Artificial intelligence (AI) research organisation OpenAI recently announced ChatGPT, an AI chatbot based on the GPT-3.5 series of language models. Early users have described the technology as an alternative to Google, since it can provide descriptions, solutions to complex questions, and more.
"We’ve trained a model called ChatGPT which interacts in a conversational way. The dialogue format makes it possible for ChatGPT to answer follow-up questions, admit its mistakes, challenge incorrect premises, and reject inappropriate requests," OpenAI said in a blogpost.
ChatGPT: What is it
ChatGPT is a prototype dialogue-based AI chatbot capable of understanding natural human language and responding in human-like language. The dialogue format makes it possible for ChatGPT to answer follow-up questions, admit its mistakes, challenge incorrect premises, and reject inappropriate requests. It can also remember earlier comments in a conversation and recount them to the user.

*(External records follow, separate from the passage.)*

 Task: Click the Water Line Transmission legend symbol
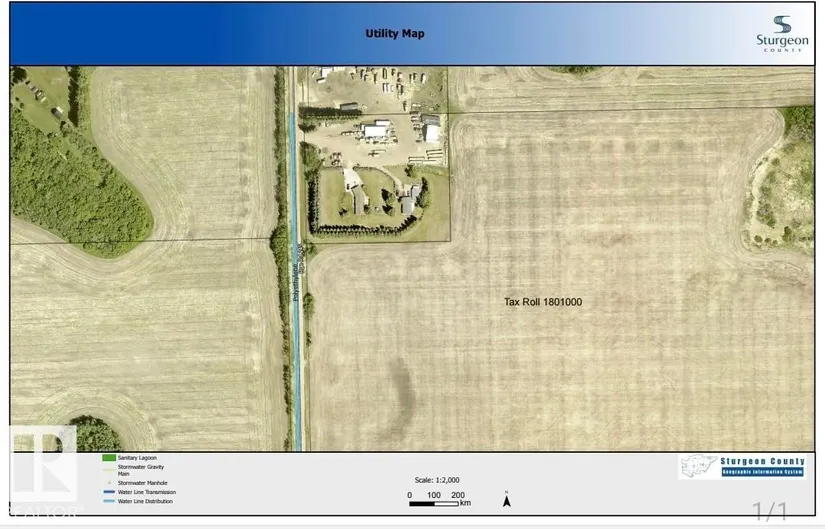tap(108, 492)
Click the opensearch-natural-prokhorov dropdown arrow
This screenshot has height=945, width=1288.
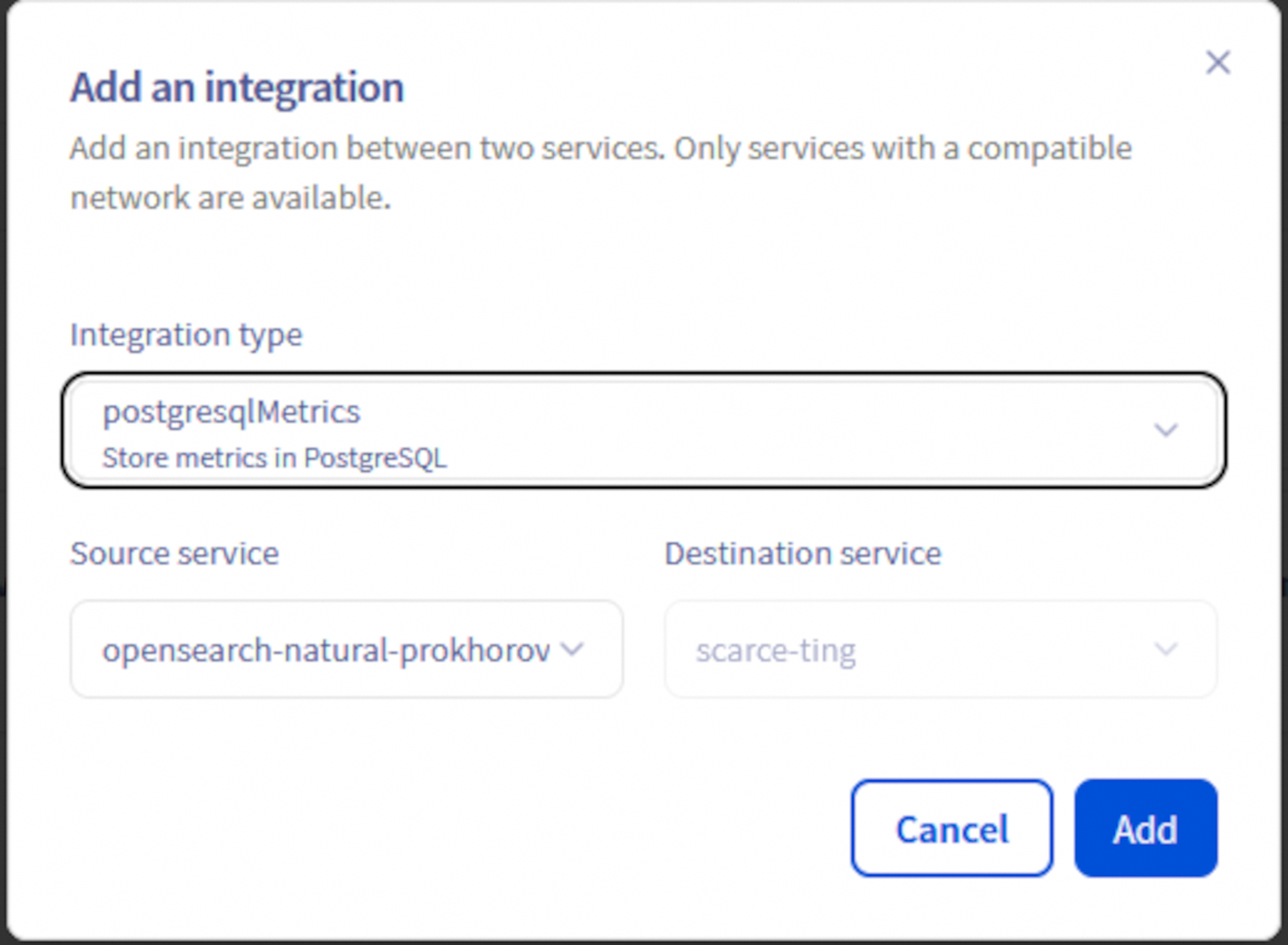571,650

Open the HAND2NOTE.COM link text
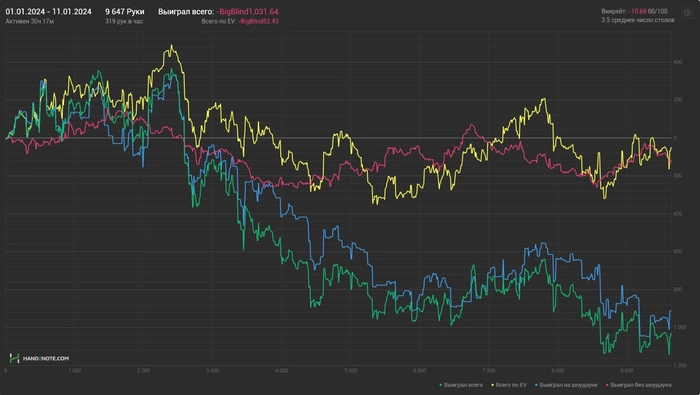(46, 358)
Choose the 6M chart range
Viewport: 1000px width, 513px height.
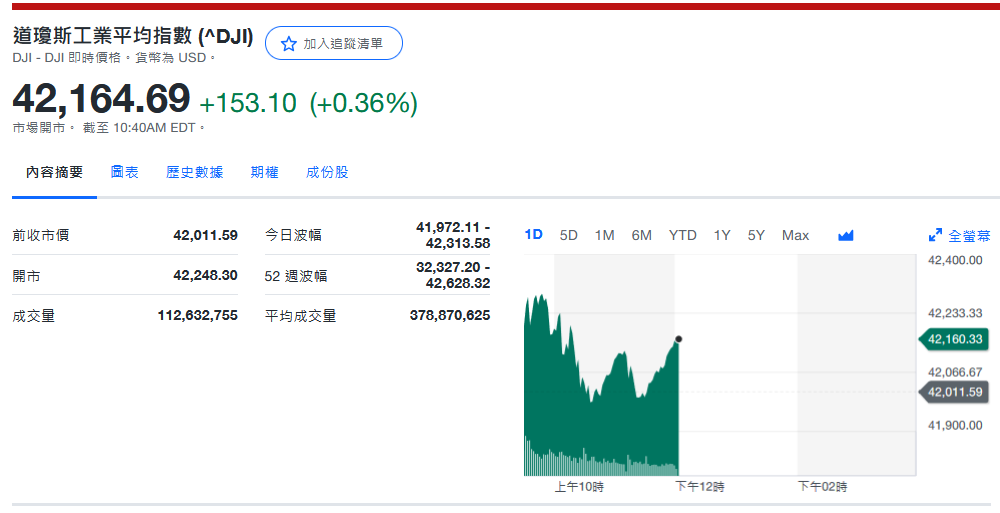click(x=642, y=235)
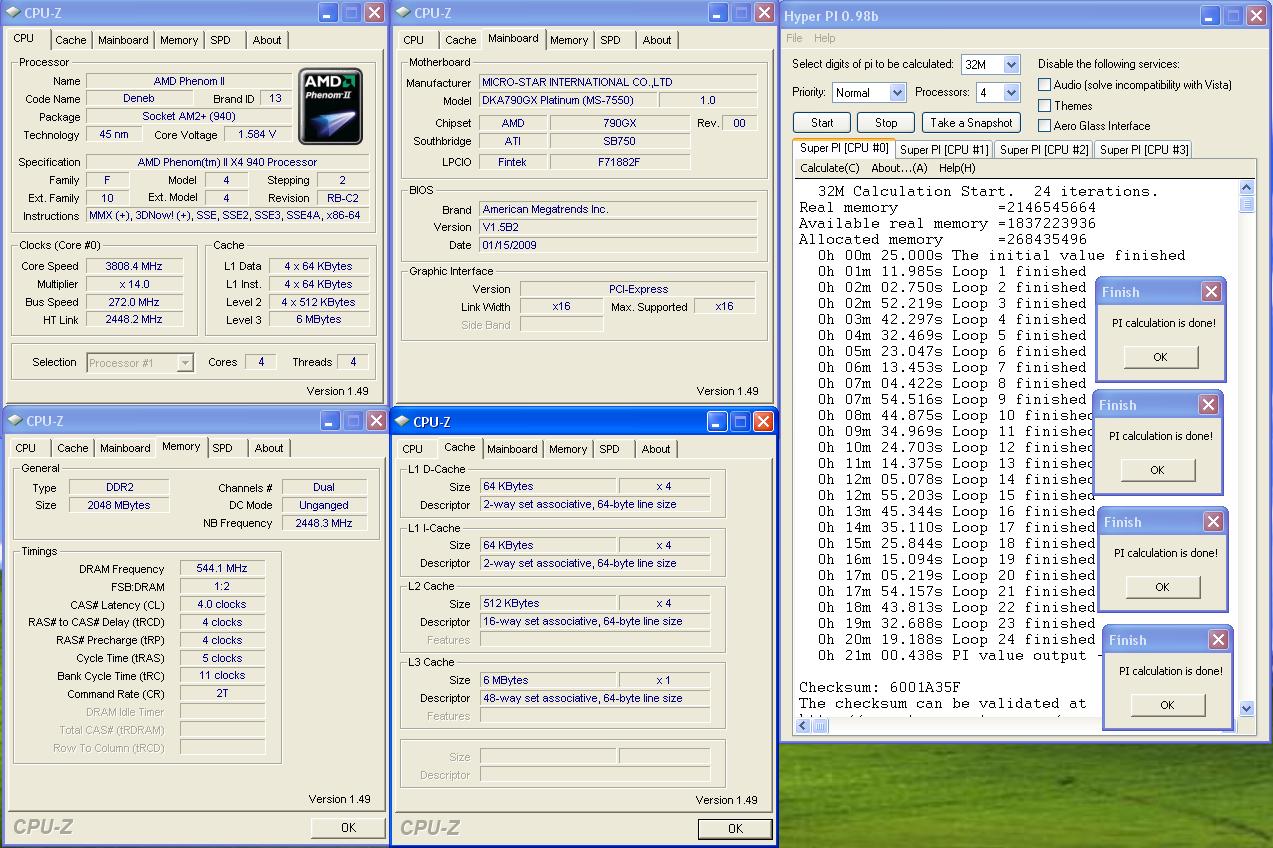Enable the Audio service disable checkbox
The height and width of the screenshot is (848, 1273).
tap(1045, 85)
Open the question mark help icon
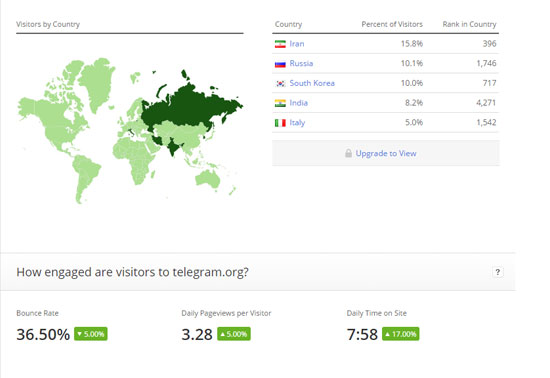Viewport: 550px width, 378px height. pos(497,272)
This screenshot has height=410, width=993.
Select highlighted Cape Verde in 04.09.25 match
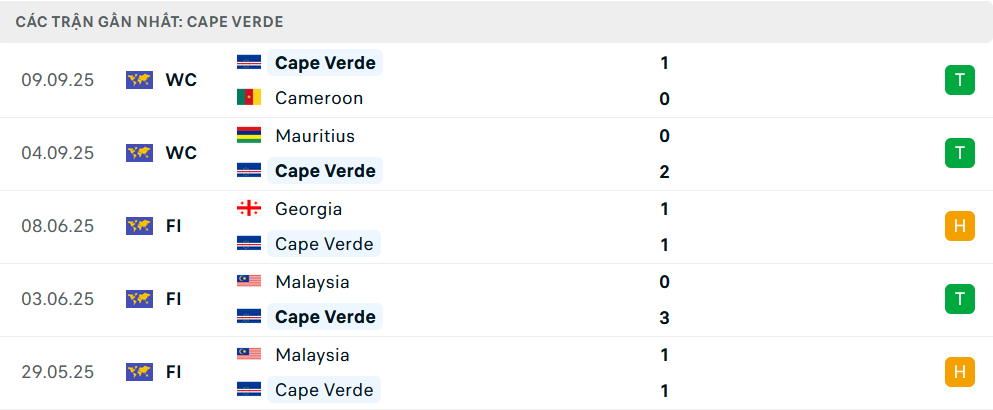click(x=325, y=171)
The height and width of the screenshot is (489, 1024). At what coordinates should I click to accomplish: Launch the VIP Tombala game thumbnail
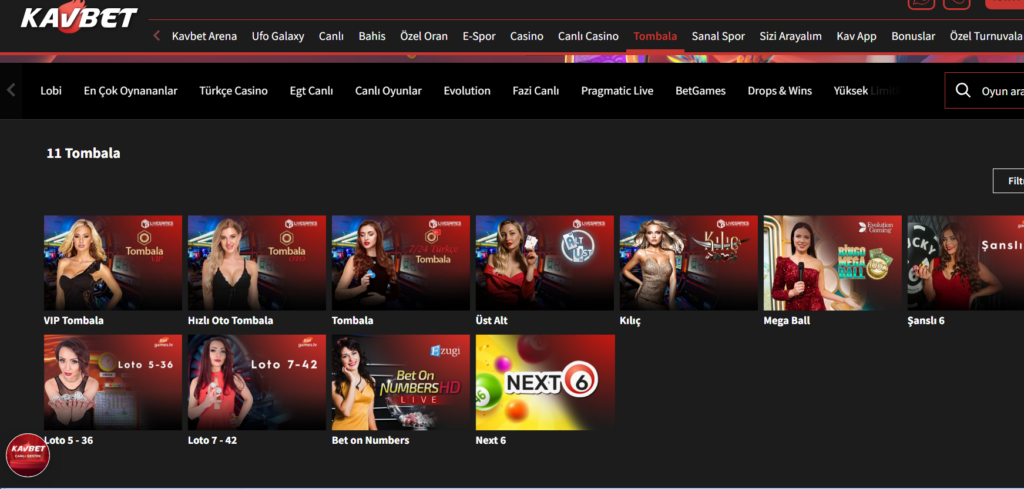click(x=113, y=263)
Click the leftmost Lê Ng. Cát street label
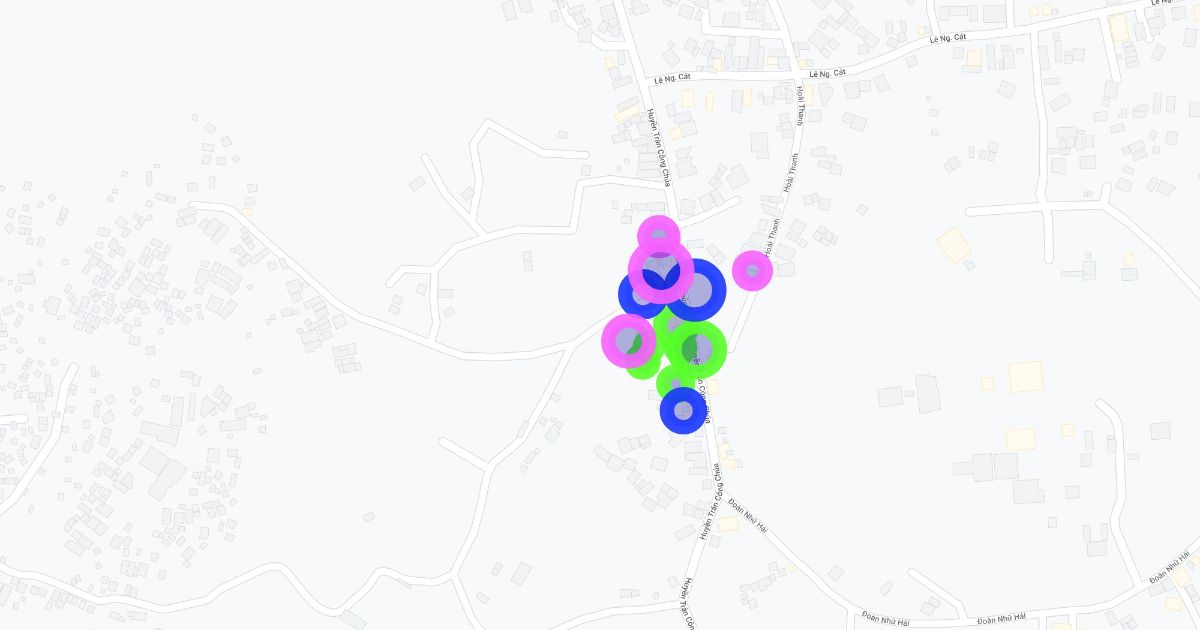 click(672, 78)

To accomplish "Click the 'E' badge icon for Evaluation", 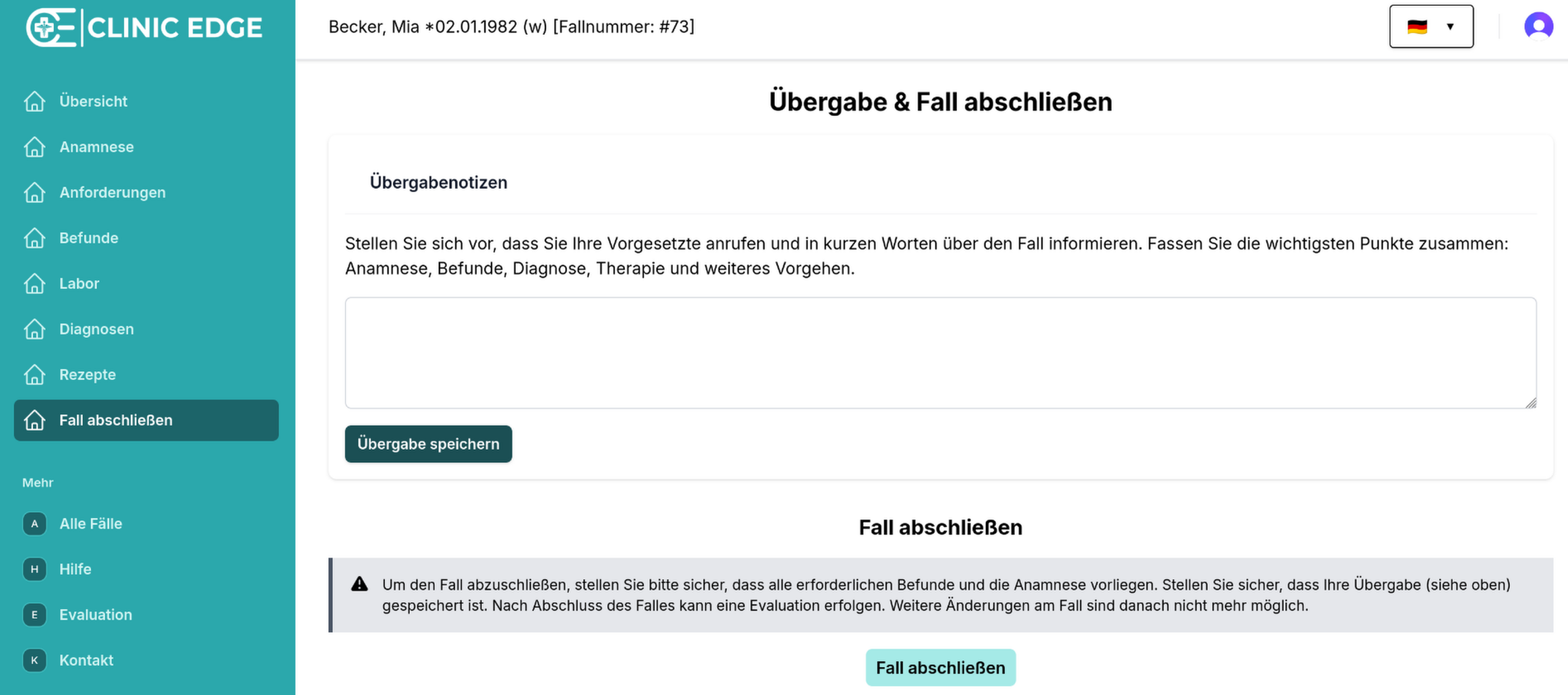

OpenAI has opened up the ChatGPT for users’ feedback and to learn about its strengths and weaknesses. However, the API access is expected to come next year, through which developers will be able to implement ChatGPT into their own software. During the research preview, usage of ChatGPT is free.
Even in the testing phase, people are marveling at its intelligence and abilities.
"ChatGPT could be a good debugging companion; it not only explains the bug but fixes it and explains the fix" tweeted software start-up founder Amjad Masad, who got ChatGPT to spot errors in his code.
ChatGPT: How it works
OpenAI said in a statement that the chatbot was created with a focus on ease of use. Trained by AI and machine learning, the tech is designed to provide information and answer questions through a dialogue-based interface similar to using instant messaging platforms. In its case, however, there is no real person on the other end but an AI chatbot trained on a huge sample taken from the internet.
ChatGPT: Limitations
ChatGPT is currently a prototype. It sometimes writes plausible-sounding but incorrect or factually incorrect answers. Besides, ChatGPT often excessively verbose and overuses certain phrases, such as restating that it is a language model trained by OpenAI. Sometimes, it responds to harmful instructions, inappropriate requests or exhibits biased behavior.
Acknowledging the limitations in its current form, OpenAI CEO Sam Altman wrote on Twitter, “…a lot of what people assume is us censoring ChatGPT is in fact us trying to stop it from making up random facts. Tricky to get the balance right with the current state of the tech. It will get better over time, and we will use your feedback to improve it.”